Evaluation on ANLI fails with `ValueError`

fepegar opened this issue · 3 comments

Hi and thanks for open-sourcing this!

I'm trying to run the evaluation script for the ANLI dataset with the following command:

python \
    --dataset_name anli \
    --template_name "should assume" \
    --model_name_or_path bigscience/T0pp \
    --output_dir ./debug \

I get the following error:

Traceback (most recent call last):
  File "radt5-dev/", line 389, in <module>
  File "radt5-dev/", line 385, in main
  File "radt5-dev/", line 289, in run
    preprocess_function, batched=True, remove_columns=column_names
  File "/azureml-envs/azureml_030d8ea9f3a01ad1b81e1990cbdde727/lib/python3.7/site-packages/datasets/", line 782, in map
    for k, dataset in self.items()
  File "/azureml-envs/azureml_030d8ea9f3a01ad1b81e1990cbdde727/lib/python3.7/site-packages/datasets/", line 782, in <dictcomp>
    for k, dataset in self.items()
  File "/azureml-envs/azureml_030d8ea9f3a01ad1b81e1990cbdde727/lib/python3.7/site-packages/datasets/", line 2329, in map
    f"Column to remove {list(filter(lambda col: col not in self._data.column_names, remove_columns))} not in the dataset.
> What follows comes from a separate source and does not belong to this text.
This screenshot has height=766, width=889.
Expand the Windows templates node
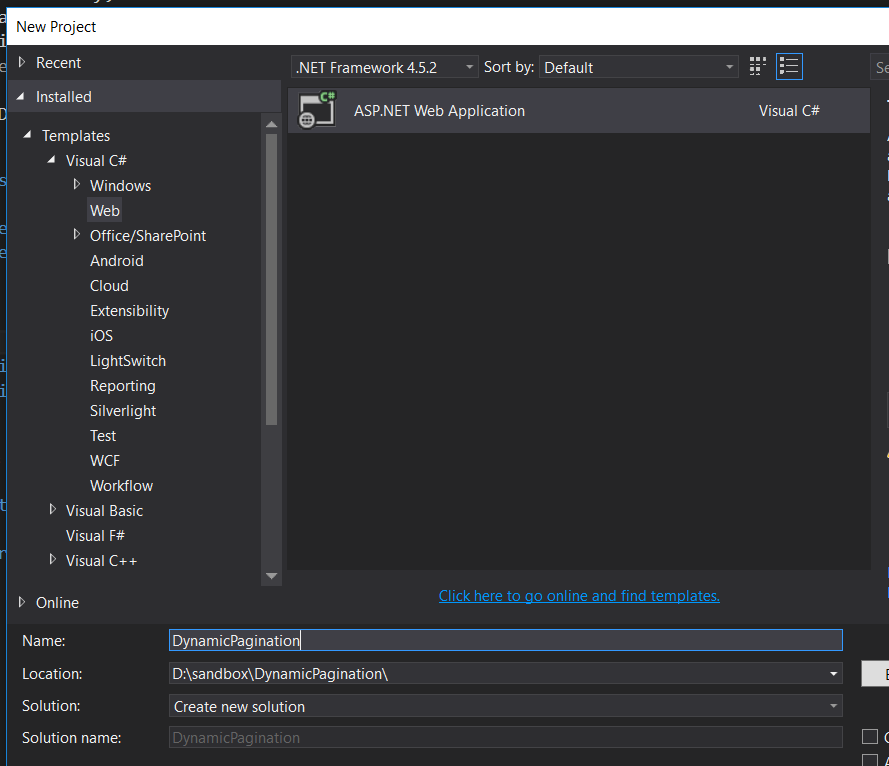(77, 185)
Current columns in the dataset: {self._data.column_names}"
ValueError: Column to remove ['train_r1', 'dev_r1', 'test_r1', 'train_r2', 'dev_r2', 'test_r2', 'train_r3', 'dev_r3', 'test_r3'] not in the dataset. Current columns in the dataset: ['uid', 'premise', 'hypothesis', 'label', 'reason']

Is there a known fix for this?

hi @fepegar, could you try with specifiy the dataset_config_name
Capture d’écran 2022-07-28 à 10 31 47 AM

My bad for not reading the README properly. But maybe the script could handle the issue more gracefully. I'll close this and reopen if it doesn't work. Thanks for your reply, @VictorSanh.

you are right, I put sanity checks: 7a699e3